> **Der Text**:
Vielen von uns, mich eingeschlossen, scheint es, als vergehe mit zunehmendem Alter die Zeit immer schneller. Als wir jung waren, warteten wir dagegen ungeduldig darauf, bestimmte Altersgrenzen zu überwinden, und unser Leben schien unendlich.
Warum sich unsere Wahrnehmung der Zeit mit dem Alter ändert, beschäftigt Philosophen und Psychologen seit mehr als hundert Jahren. Psychologische Tests haben gezeigt, dass im Lauf eines Lebens die Zeit auf einer nicht linearen Skala zunehmend schneller vergeht – dass Menschen die Zeitspanne zwischen dem 10. und 20. Lebensjahr als ähnlich lang wahrnehmen wie die zwischen dem 20. und 40. oder dem 40. und 80.

> **Arbeit mit dem Text**:
#1 Beantworte diese Fragen zum Text über die Zeitwahrnehmung im Alter:
(a) Wie schien uns unser Leben, als wir jung waren?
(b) Wer beschäftigt sich laut dem Text seit mehr als hundert Jahren mit der Frage, warum sich die Zeitwahrnehmung mit dem Alter ändert?
(c) Welche Zeitspannen nehmen Menschen als ähnlich lang wahr wie die zwischen dem 20. und 40. Lebensjahr?
#2 Überarbeite im Text über die Zeitwahrnehmung im Alter alles von „Vielen von uns, mich“ bis hinunter zu „40. und 80.“, wobei „Philosophen“ durch „Theologen“ ersetzt wird.
Das Material stammt aus einer anderen Quelle als der Text.

[In einem Datensatz enthaltene Einträge]

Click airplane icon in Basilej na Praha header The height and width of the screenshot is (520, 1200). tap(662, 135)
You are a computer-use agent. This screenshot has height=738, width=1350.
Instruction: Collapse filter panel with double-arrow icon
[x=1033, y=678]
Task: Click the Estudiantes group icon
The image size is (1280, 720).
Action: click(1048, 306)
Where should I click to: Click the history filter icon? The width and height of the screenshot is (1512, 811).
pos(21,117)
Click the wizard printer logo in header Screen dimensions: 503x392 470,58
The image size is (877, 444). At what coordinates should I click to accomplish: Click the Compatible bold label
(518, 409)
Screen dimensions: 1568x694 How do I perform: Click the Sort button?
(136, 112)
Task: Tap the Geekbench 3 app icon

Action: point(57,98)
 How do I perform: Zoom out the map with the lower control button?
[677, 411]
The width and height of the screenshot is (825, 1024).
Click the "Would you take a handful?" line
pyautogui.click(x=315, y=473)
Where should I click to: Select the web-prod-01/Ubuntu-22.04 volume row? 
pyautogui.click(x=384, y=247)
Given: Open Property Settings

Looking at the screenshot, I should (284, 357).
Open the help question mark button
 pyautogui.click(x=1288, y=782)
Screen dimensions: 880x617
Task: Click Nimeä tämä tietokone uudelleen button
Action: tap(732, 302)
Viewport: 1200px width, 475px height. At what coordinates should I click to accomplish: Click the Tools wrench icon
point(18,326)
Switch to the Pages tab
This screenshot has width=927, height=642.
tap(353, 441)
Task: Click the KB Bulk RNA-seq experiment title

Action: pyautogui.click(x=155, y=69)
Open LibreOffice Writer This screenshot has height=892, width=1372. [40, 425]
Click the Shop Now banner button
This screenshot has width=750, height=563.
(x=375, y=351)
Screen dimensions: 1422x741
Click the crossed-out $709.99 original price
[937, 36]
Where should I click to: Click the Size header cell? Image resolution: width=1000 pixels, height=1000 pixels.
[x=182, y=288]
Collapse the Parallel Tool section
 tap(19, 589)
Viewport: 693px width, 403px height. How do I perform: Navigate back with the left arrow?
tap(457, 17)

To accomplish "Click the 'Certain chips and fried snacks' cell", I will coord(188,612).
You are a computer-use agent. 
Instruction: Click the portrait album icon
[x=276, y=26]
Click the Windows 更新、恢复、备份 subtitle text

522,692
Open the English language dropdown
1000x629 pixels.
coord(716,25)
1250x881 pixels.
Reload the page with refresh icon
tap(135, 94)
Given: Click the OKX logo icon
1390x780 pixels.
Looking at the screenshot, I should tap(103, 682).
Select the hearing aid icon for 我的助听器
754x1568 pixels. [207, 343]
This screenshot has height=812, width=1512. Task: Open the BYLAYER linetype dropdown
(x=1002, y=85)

> **Antworten**:
#1
(a) Unendlich.
(b) Philosophen und Psychologen.
(c) Die Zeitspanne zwischen dem 10. und 20. Lebensjahr sowie die zwischen dem 40. und 80.

#2
Vielen von uns, mich eingeschlossen, scheint es, als vergehe mit zunehmendem Alter die Zeit immer schneller. Als wir jung waren, warteten wir dagegen ungeduldig darauf, bestimmte Altersgrenzen zu überwinden, und unser Leben schien unendlich.
Warum sich unsere Wahrnehmung der Zeit mit dem Alter ändert, beschäftigt Theologen und Psychologen seit mehr als hundert Jahren. Psychologische Tests haben gezeigt, dass im Lauf eines Lebens die Zeit auf einer nicht linearen Skala zunehmend schneller vergeht – dass Menschen die Zeitspanne zwischen dem 10. und 20. Lebensjahr als ähnlich lang wahrnehmen wie die zwischen dem 20. und 40. oder dem 40. und 80.